Whether individuals receiving insulin injections would be willing to regularly wear CGM sensors and would derive glycemic benefits from CGM needs investigation. Accordingly, this randomized multicenter clinical trial was conducted to evaluate the effect of CGM in adults with type 1 diabetes who have elevated HbA1c levels and use multiple daily injections of insulin.

Methods

The trial was conducted at 24 endocrinology practices in the United States (19 community-based and 5 academic centers). The protocol and Health Insurance Portability and Accountability Act–compliant informed consent forms were approved by institutional review boards (central commercial board for 17 sites and local boards for the other 7 sites). Written informed consent was obtained from each participant.

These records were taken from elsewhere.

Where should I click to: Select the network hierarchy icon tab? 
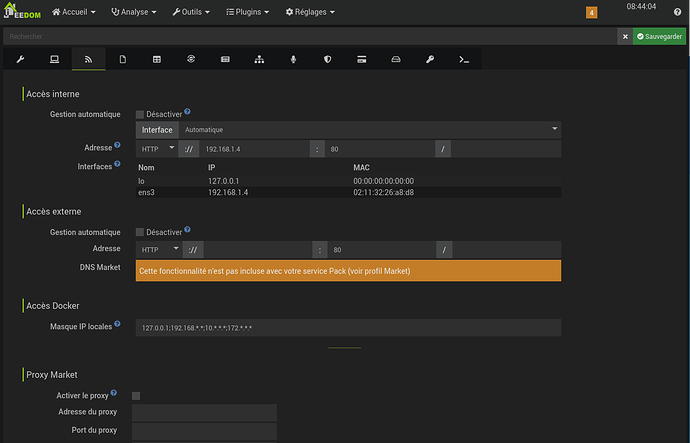click(258, 60)
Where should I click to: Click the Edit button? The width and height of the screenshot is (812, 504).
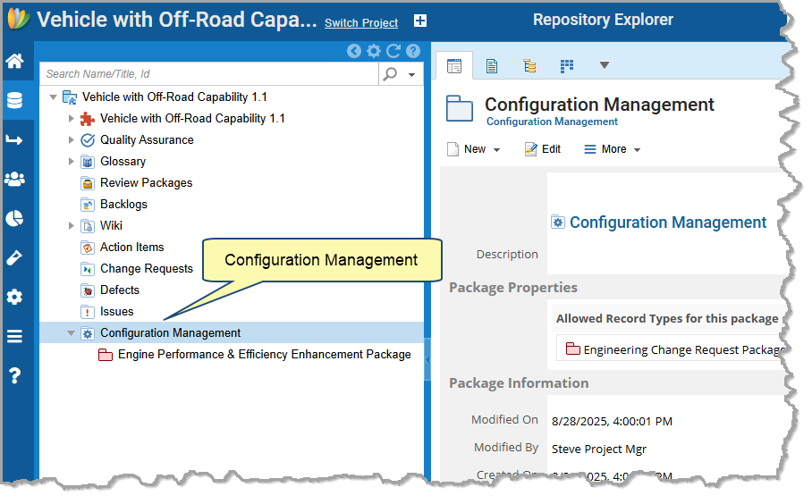[543, 149]
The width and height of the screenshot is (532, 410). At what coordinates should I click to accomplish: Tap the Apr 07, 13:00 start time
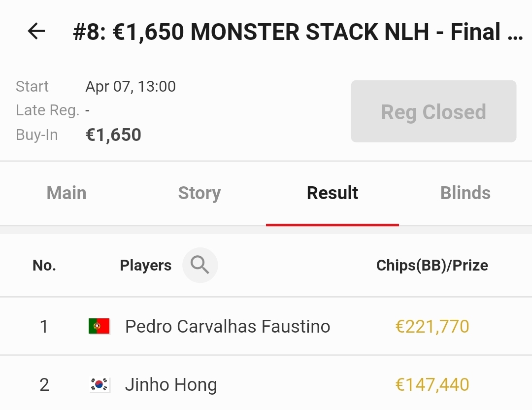131,87
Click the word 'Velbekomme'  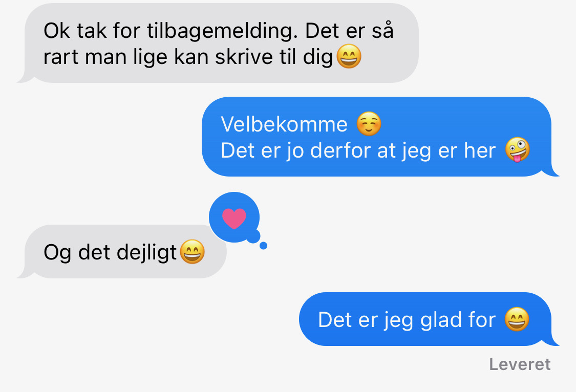284,124
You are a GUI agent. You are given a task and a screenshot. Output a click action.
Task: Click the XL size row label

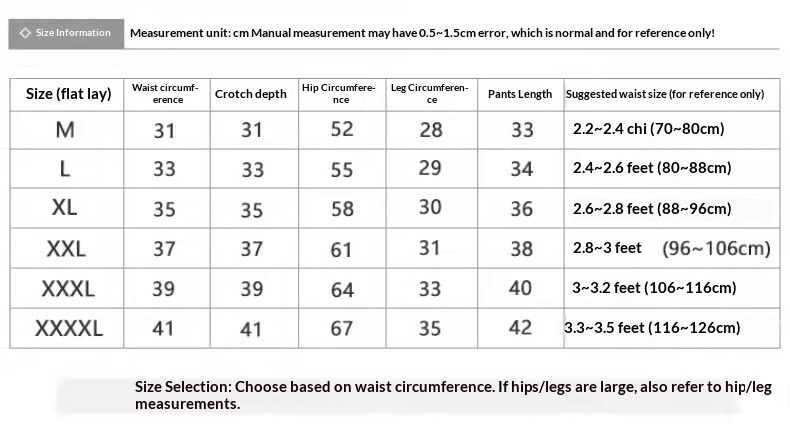pyautogui.click(x=65, y=208)
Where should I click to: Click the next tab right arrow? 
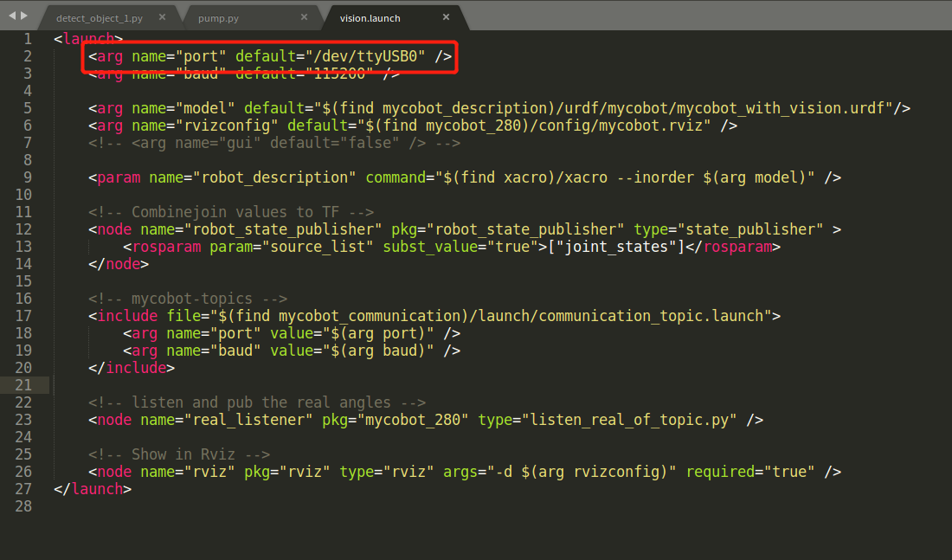[x=24, y=16]
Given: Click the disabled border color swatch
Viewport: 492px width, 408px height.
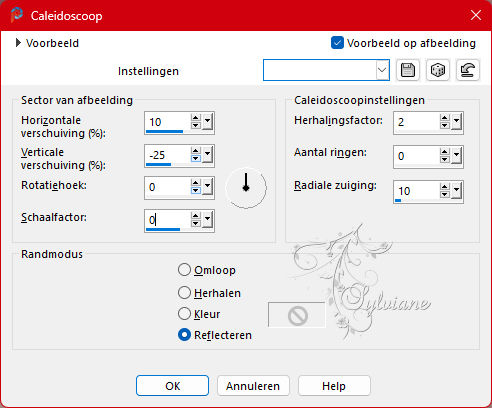Looking at the screenshot, I should [297, 315].
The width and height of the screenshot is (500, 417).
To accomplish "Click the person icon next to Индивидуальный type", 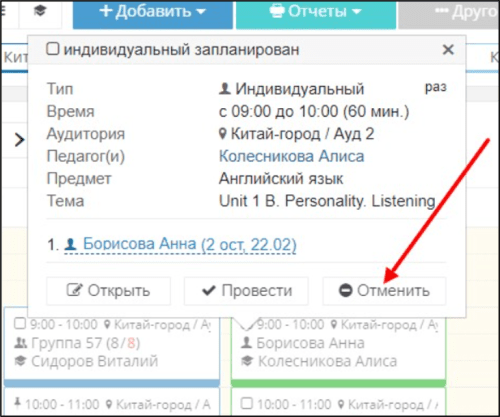I will (225, 89).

The protocol is provided online and the statistical analysis plan is available in Supplement 1.

Study Participants

Major eligibility criteria included age 25 years or older, diagnosis of type 1 diabetes treated for at least 1 year with multiple daily insulin injections, central laboratory–measured HbA1c level of 7.5% to 10.0%, no home use of a personal CGM device in the 3 months before the trial, and a negative pregnancy test for women of childbearing potential (eTable 1 in Supplement 2 has a complete listing of the inclusion and exclusion criteria).

Synopsis of Study Design

Each participant was required to complete a 2-week prerandomization phase using a CGM system that was configured to record glucose concentrations not visible to the participant (referred to as a “blinded” CGM). Eligibility required that the blinded CGM be worn on at least 85% of possible days, the CGM be calibrated at least 2 times per day, and blood glucose meter testing (with a study-provided meter and test strips) be performed at least 3 times daily. Fourteen participants did not meet these criteria and did not continue into the randomized trial (Figure 1). One participant had a sudden death during the prerandomization phase.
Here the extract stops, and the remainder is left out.